Miller and Rep. Mark Takano, D-Calif., the committee’s ranking Democrat, agreed with many commission recommendations and noted that VA Secretary Robert McDonald said many already were being implemented as part of his ambitious MyVA reforms announced last year.
But Takano, on behalf veterans groups, criticized the commission’s call to integrate VA medical staff with networks of screened private-care physicians, to allow enrolled veterans to choose their own primary care doctors, and to allow their providers in turn to manage all care including referrals to specialists on VA staffs or approved outside networks.
The worry, Takano said, is that too many veterans will choose private-sector care, driving up VA costs and jeopardizing “the viability of unique VA health services” to treat spinal cord injuries, polytrauma cases, amputee care, blindness or traumatic brain injuries.

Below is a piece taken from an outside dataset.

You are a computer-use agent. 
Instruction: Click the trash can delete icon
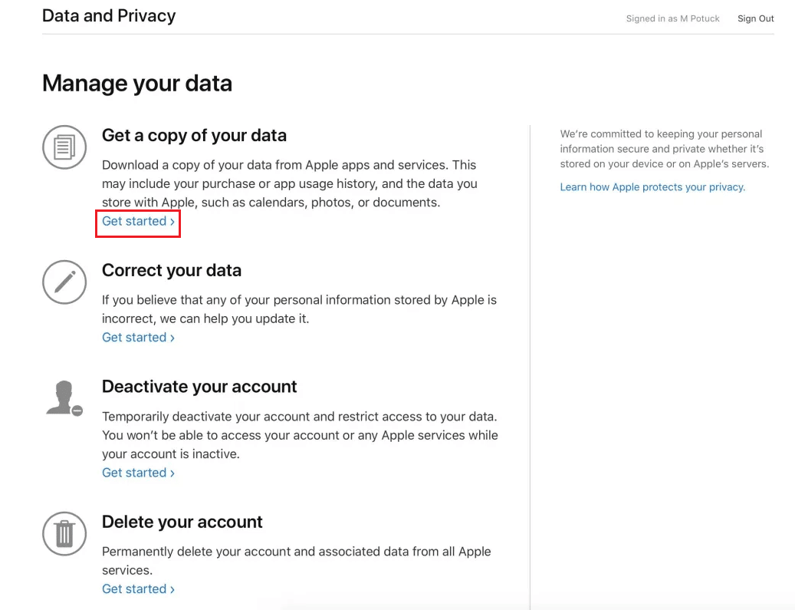pyautogui.click(x=64, y=533)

Why didn’t the commission recommend that its expanded “choice” model be tested initially to determine the impact on VA budgets and programs, he asked.
Commissioners did discuss a phased approach to include testing, Schlichting said, and that is reasonable considering the complexity of implementing these reforms.

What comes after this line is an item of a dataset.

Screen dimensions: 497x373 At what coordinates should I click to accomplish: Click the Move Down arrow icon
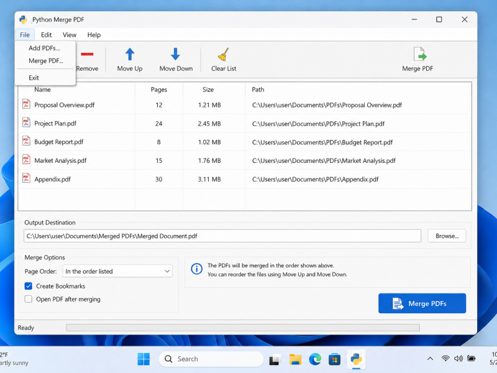[x=176, y=54]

“It’s important to balance this question of choice — making sure access is really available within every market across the country — with the issue of how we’re trying to also control those networks to better serve veterans,” the commission chair said. “Finding that balance is really important.”
Schlichting recalled heated commission debates over how and why to expand patient choice using the private sector. In the end a consensus of commissioners believe they have hit a “sweet spot” for expanding choice by preserving VA system strengths while also allowing access to outside providers carefully screened to provide quality and veteran-centric care.
The commission would allow VA-enrolled veterans to pick a private care provider even when a doctor was available inside the VA. What data did the commission rely on to decide that would be OK, Takano wanted to know.
“If you begin to the think of the VHA care system in the way we did,” Schlichting said, then “it’s not a question of VA versus provider-in-the-community. It’s one system that should be operating in a much more integrated way. And every provider within that VHA care system then would be able to provide access for veterans. It’s a different mindset than today.”
She bristled at a charge from Rep. Doug Lamborn, R-Colo., that the commission missed a chance to truly transform veterans’ health care by rejecting the vision of two dissenting commissioners who wanted VA care more fully privatized and the VHA bureaucracy largely dismantled.
Neither of those commissioners, Schlichting said, “has ever implemented a major change in a health system as Dr. Cosgrove and I have. I think we recognize the transformative aspects of what we’re proposing.”
If Congress embraces recommendations from a majority of commissioners, she said, it would begin a “process that will take many, many years to complete, recognizing the complexities of both facilities and staffing issues and leadership (and) IT interoperability. ... And to say that what we’re proposing is not transformative, I think is just untrue.”
Cosgrove, a former Air Force surgeon, emphasized that a first step toward transforming VA health care must be replacing a woefully outdated electronic health records system with an off-the-shelf commercial system that allow providers and patients to schedule their own appointments.
He and Schlichting also stressed that VHA can’t be transformed without an undersecretary for health who sticks around, and the backing of some sort of oversight team of experts to demand adherence to sustained progress. Congressional oversight, they argued, just isn’t enough.